Work item
Reproduce precisely the lines of the listing below, starting with the line that contains "Given: Click the image folder name label" and stopping after the line that contains "You are a computer-use agent. 1366x728"; include nothing else.

Working data
+ + + + + + +

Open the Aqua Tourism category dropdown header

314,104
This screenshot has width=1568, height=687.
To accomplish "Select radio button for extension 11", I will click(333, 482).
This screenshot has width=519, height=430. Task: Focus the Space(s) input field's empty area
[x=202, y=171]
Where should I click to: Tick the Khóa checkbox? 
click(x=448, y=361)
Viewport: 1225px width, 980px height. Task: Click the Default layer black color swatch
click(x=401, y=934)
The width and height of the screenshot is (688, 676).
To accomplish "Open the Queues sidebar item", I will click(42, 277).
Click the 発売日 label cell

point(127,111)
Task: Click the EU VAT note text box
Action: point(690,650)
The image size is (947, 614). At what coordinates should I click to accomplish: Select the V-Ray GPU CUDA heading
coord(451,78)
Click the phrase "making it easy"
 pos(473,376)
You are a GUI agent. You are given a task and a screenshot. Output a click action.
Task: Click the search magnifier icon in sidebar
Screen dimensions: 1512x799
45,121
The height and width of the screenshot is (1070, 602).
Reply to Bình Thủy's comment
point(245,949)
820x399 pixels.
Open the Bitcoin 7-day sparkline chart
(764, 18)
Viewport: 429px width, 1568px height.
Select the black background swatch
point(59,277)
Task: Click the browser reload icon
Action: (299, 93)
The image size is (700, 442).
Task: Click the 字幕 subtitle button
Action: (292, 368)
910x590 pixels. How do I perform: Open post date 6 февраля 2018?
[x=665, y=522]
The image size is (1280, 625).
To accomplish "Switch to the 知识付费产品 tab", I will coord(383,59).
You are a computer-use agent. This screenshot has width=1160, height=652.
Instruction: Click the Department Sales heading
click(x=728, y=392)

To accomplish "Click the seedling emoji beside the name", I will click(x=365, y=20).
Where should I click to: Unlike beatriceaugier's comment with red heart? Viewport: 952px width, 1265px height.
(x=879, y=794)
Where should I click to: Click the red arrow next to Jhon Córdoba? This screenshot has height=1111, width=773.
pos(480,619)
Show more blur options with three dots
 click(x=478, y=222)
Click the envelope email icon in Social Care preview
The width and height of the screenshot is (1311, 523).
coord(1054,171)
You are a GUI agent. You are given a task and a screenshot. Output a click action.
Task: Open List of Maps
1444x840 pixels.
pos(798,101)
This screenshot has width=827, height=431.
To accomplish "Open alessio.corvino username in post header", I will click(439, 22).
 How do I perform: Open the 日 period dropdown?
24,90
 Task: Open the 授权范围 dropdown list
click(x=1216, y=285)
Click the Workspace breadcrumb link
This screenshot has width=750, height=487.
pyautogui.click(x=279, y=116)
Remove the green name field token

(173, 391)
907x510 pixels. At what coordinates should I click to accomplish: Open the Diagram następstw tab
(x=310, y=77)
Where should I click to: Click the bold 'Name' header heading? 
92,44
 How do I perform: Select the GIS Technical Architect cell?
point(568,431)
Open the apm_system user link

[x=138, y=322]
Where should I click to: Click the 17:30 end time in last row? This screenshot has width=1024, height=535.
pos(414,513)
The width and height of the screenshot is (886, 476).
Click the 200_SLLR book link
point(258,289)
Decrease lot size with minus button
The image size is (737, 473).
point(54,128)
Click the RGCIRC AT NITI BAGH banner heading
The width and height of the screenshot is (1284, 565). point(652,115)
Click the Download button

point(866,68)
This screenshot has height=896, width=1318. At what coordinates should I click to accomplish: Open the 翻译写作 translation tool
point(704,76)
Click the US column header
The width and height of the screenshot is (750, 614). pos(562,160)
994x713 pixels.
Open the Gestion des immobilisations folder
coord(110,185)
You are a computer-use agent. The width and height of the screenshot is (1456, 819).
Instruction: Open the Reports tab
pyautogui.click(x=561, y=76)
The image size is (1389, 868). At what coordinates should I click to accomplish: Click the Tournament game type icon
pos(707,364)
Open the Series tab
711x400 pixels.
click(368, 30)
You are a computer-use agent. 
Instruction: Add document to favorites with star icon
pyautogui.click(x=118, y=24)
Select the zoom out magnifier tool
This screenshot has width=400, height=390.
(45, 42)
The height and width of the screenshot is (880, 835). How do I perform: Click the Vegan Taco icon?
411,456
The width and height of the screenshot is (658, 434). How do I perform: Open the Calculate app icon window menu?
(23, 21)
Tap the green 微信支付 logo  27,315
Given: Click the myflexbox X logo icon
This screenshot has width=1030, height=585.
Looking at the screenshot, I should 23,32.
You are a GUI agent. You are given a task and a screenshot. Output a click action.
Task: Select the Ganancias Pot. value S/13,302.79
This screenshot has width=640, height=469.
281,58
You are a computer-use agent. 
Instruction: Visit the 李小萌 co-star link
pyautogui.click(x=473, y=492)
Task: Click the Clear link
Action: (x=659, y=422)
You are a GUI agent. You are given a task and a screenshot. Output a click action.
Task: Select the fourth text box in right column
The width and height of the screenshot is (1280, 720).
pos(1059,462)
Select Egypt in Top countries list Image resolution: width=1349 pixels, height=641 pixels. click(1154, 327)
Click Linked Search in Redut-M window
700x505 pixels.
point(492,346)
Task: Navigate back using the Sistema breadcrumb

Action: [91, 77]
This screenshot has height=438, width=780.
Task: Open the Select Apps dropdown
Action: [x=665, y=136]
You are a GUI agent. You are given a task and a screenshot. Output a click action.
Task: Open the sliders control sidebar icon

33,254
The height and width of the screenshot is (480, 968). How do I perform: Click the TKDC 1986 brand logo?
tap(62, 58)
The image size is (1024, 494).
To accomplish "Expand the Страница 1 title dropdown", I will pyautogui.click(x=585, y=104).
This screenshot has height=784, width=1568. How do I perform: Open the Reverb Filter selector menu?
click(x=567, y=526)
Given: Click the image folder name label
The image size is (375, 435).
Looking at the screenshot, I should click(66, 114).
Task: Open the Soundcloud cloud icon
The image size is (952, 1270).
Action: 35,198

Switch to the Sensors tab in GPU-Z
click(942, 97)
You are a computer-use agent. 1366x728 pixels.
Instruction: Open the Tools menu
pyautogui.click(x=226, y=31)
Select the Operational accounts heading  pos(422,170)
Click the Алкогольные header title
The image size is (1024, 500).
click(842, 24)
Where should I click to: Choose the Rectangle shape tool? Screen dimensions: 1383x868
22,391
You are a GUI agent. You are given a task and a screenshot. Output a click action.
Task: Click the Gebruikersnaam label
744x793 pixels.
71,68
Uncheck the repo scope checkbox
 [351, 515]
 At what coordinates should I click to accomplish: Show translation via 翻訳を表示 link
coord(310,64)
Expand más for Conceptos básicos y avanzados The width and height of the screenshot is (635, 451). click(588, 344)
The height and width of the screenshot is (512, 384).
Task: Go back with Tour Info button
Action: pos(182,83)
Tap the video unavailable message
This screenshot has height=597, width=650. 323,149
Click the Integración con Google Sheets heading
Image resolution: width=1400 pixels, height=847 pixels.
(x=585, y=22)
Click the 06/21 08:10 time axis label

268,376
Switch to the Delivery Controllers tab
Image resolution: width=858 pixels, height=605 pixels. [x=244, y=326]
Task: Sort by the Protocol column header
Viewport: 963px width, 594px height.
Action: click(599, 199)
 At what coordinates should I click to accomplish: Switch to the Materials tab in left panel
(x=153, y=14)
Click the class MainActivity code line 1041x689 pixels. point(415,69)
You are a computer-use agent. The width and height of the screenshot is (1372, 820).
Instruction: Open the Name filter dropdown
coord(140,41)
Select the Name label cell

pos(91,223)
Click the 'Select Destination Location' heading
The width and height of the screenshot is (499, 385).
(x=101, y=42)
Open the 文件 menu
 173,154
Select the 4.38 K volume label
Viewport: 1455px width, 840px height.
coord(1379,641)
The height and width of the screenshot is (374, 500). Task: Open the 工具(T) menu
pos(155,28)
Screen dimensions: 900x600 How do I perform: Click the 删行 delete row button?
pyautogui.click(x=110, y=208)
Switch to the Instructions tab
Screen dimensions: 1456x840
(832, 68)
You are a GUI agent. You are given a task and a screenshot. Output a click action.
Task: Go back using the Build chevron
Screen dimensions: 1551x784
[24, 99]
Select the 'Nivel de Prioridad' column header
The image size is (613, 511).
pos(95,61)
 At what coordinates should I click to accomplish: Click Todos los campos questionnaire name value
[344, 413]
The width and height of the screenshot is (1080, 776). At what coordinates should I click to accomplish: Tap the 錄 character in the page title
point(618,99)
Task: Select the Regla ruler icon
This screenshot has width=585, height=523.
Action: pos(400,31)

+ + + + + + +

Response to this exercise
Given: Click the image folder name label
The image size is (375, 435).
Looking at the screenshot, I should click(66, 114).
Task: Open the Soundcloud cloud icon
The image size is (952, 1270).
Action: 35,198

Switch to the Sensors tab in GPU-Z
click(942, 97)
You are a computer-use agent. 1366x728 pixels.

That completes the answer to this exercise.